18/03/2012

Cemburu


DI senja ini aku adalah sepatah kata yang tak bermakna. Sayapku patah melunglai tak berdaya. Rapuh bersimbah penat dan jerih. Hanya seperti konjungsi dalam kalimat tak beraturan. Hanya seperti muara yang mengasimilasi sungai ke lautan luas. Hanya seperti senja yang mengantarkan siang ke peraduan malam. Bingung menerangkan arti tentang maksud hati yang selalu bersenandung sumbang.

Aku ingin mencintaimu secara sederhana, seperti kata yang tak mampu mengungkap sesuatu secara sempurna. Tak cukup kata untuk menjelaskannya. Tak cukup arti untuk mendefinisikannya. Tak cukup tanda untuk memaknainya. Pernah kutawarkan tentang cinta yang sederhana kepadamu, pun sepadan dengan syukur dalam caramu menerimanya.
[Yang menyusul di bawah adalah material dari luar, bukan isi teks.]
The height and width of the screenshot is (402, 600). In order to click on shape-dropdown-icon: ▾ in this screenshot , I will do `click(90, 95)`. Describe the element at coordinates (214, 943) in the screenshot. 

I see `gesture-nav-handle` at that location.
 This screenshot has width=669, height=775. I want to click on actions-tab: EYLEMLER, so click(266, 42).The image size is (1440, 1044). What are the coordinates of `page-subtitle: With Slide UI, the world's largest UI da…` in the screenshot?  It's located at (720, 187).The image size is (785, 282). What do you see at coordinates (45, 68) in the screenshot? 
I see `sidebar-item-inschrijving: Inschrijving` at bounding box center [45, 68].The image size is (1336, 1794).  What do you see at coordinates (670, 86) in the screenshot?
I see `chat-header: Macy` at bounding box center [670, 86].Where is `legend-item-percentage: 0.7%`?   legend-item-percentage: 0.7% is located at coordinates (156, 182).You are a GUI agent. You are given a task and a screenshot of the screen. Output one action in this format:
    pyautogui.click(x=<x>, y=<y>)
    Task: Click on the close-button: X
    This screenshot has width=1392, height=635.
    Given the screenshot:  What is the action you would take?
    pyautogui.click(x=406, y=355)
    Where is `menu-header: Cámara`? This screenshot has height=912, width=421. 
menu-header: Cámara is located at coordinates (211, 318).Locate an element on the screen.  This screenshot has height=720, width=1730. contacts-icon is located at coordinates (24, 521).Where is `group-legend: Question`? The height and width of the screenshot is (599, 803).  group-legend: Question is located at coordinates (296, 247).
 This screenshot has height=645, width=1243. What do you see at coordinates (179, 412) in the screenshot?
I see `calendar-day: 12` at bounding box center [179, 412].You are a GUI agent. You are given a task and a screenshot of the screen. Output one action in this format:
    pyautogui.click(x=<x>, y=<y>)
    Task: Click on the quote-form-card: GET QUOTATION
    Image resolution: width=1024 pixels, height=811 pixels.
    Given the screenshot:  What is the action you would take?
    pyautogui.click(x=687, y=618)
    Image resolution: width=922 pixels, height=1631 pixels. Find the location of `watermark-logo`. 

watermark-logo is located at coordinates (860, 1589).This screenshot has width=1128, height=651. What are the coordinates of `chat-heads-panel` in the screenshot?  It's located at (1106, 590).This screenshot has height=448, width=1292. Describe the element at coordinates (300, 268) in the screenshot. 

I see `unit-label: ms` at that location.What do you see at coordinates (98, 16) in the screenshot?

Kau bagai angin di bawah sayapku. Tanpamu, sendiri aku tak bisa seimbang. Sejenak telah kucoba sumbar merajai angkuhku. Seketika ciut menyadari lemahku tak bersandingmu. Lalu kepada siapa jerit ini kutengadahkan? Kepada siapa penat ini kukeluhkan? Kepada siapa payah ini akan kujerihkan? Pun senja tak menimpali apa-apa. Sekadar untuk menyiratkan peduli melalui lembayung di ujung samudera.

Di senja ini aku tahu kau sedang apa dan di mana. Pikiranku pasrah mengizini, hatiku sengal mengingkari. Seperti madu, hanya mencair di depan api dan tak membeku kecuali bila diletakkan di atas es. Tak mencair, pun tak membeku. Siang sekan lambat melambai malam, pun malam enggan merangai siang. Sendiri aku di sini, bersama senja yang tak berkesudahan. Kini aku rela mengakui, aku sedang cemburu.

(Di senja hari, Makassar, 18 Maret 2012)

2 comments:

  1. sebuah pengakuan yang jujur dari dalam hati sang penulis...Who Is She?